Screenshot grounding data:
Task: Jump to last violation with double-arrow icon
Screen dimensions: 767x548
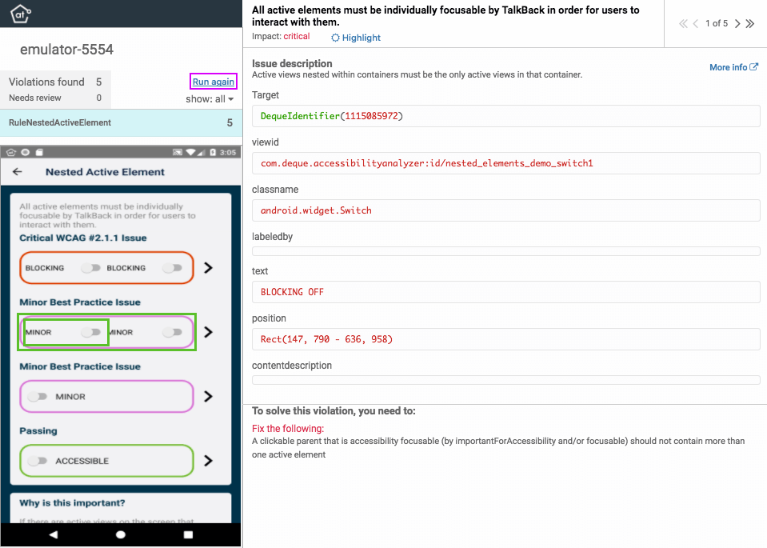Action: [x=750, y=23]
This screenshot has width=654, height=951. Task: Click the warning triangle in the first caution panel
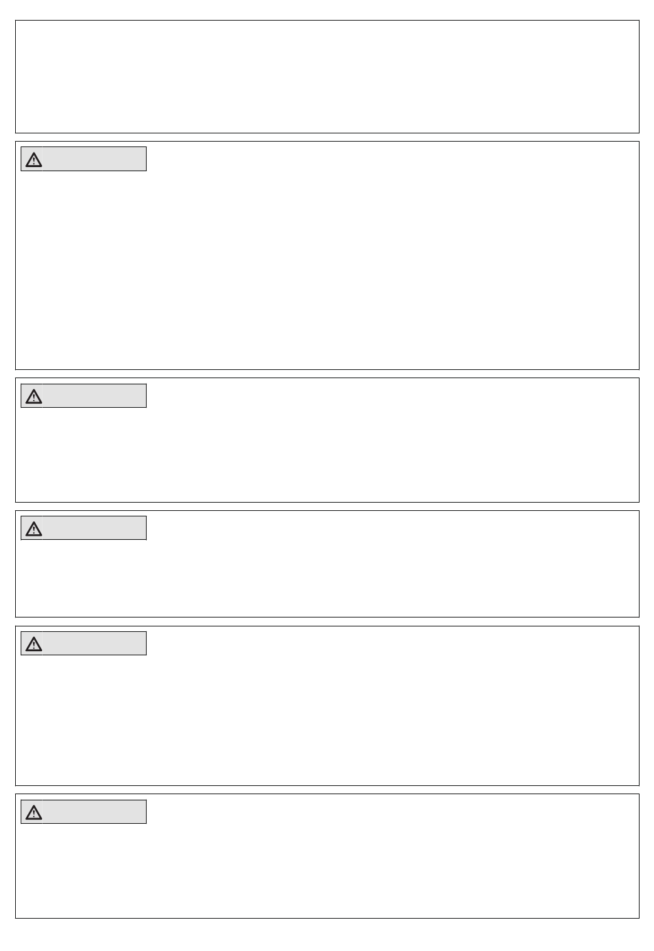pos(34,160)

What you need to do:
Give back, word for word, the lines from the line that contains "This screenshot has" through the last line of the records, with no pictures and nothing else.

Reply to the task:
This screenshot has width=654, height=951. Task: Click the warning triangle in the first caution panel
pos(34,160)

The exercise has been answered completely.